**Task brief:**
The stretch wanted below opens at the line containing "The width and" and closes at the line containing "Open comments for the Site Location step". Please return it exactly, with no other lines.

**Data supplied:**
Segment Open

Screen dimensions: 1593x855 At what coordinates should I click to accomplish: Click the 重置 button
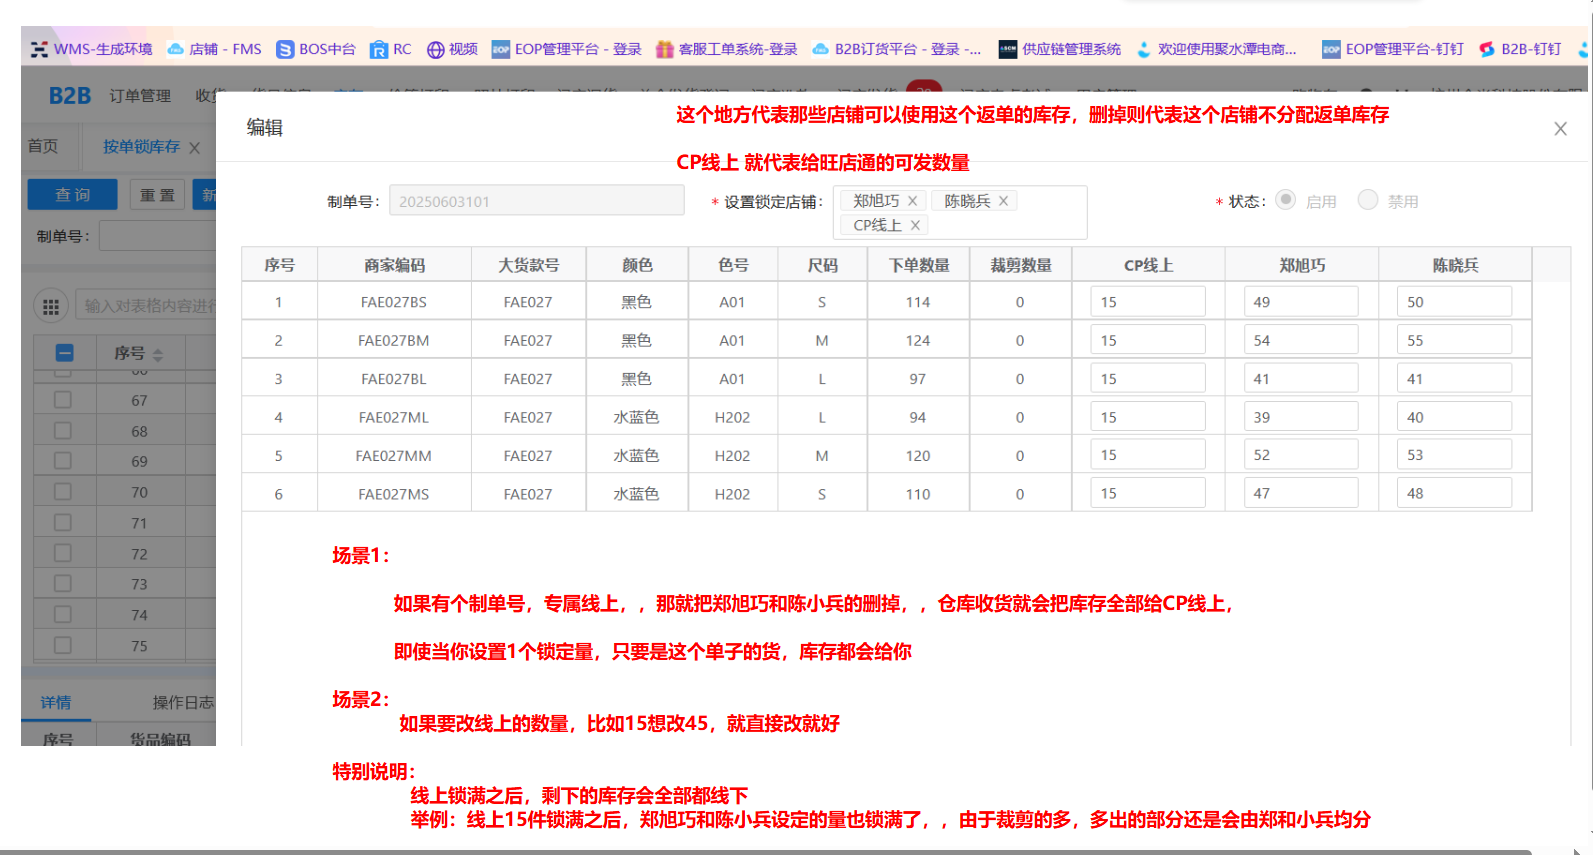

Segment Closed
Segment Open

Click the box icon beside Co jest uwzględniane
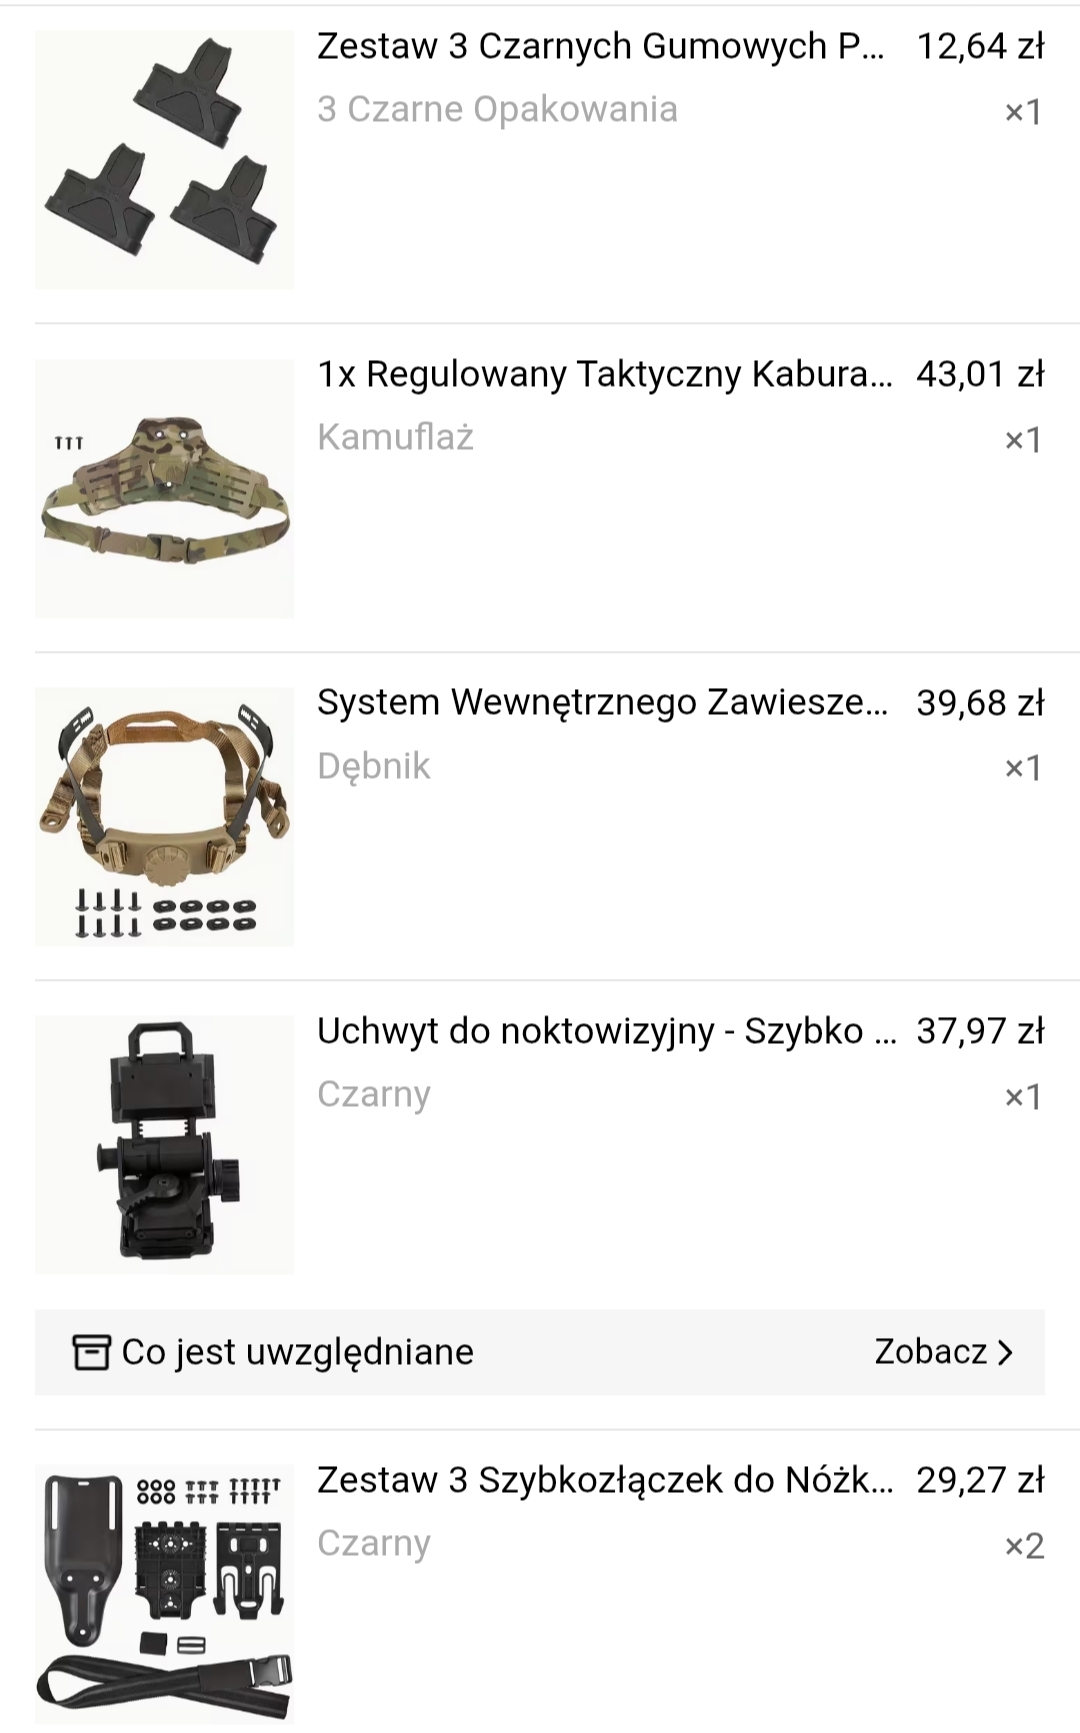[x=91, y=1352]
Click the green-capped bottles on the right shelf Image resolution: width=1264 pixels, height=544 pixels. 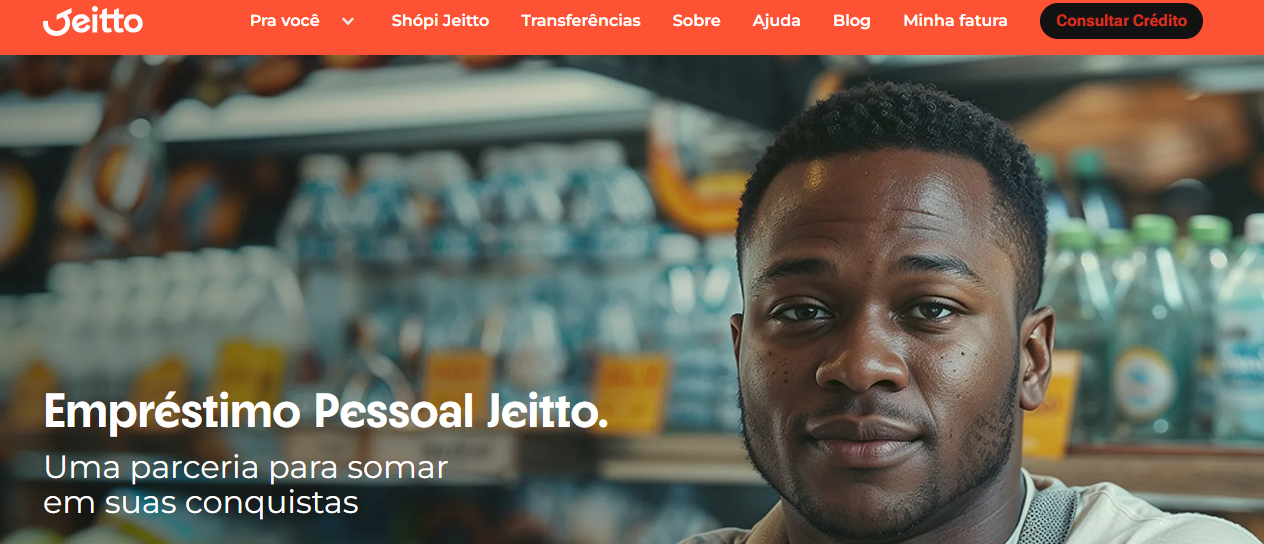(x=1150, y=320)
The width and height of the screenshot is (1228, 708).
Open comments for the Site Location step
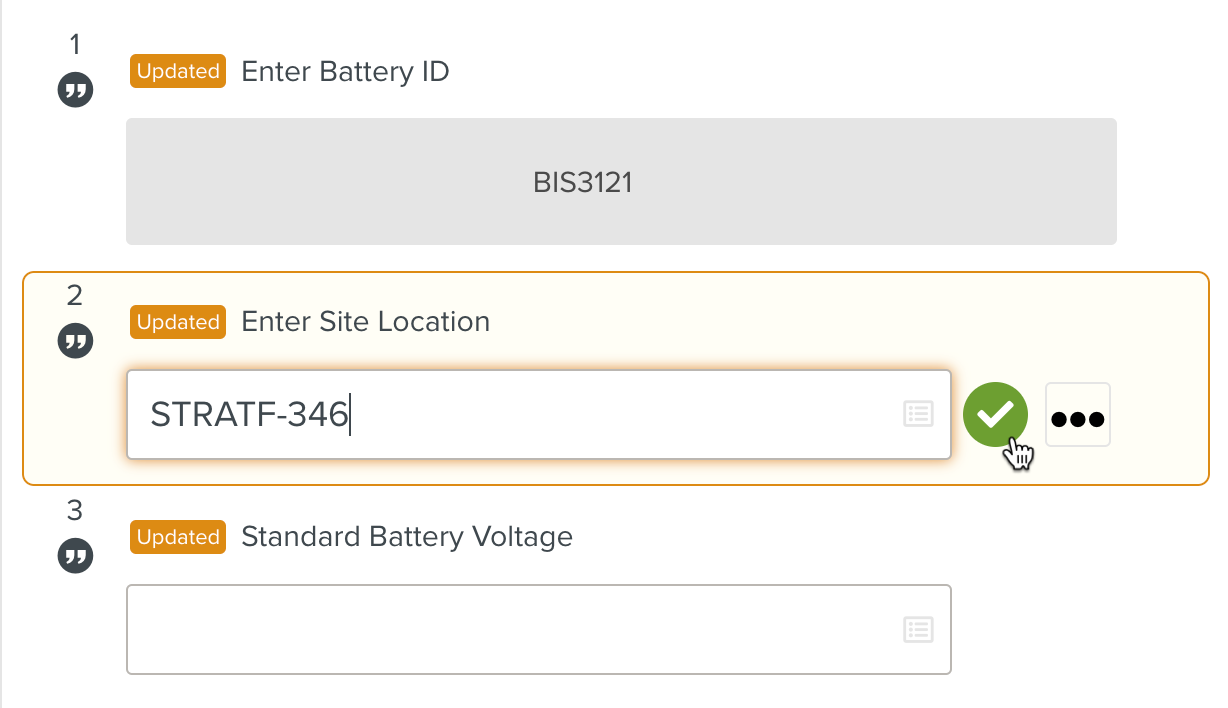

Segment Closed

**Exercise output:**
The width and height of the screenshot is (1228, 708).
Open comments for the Site Location step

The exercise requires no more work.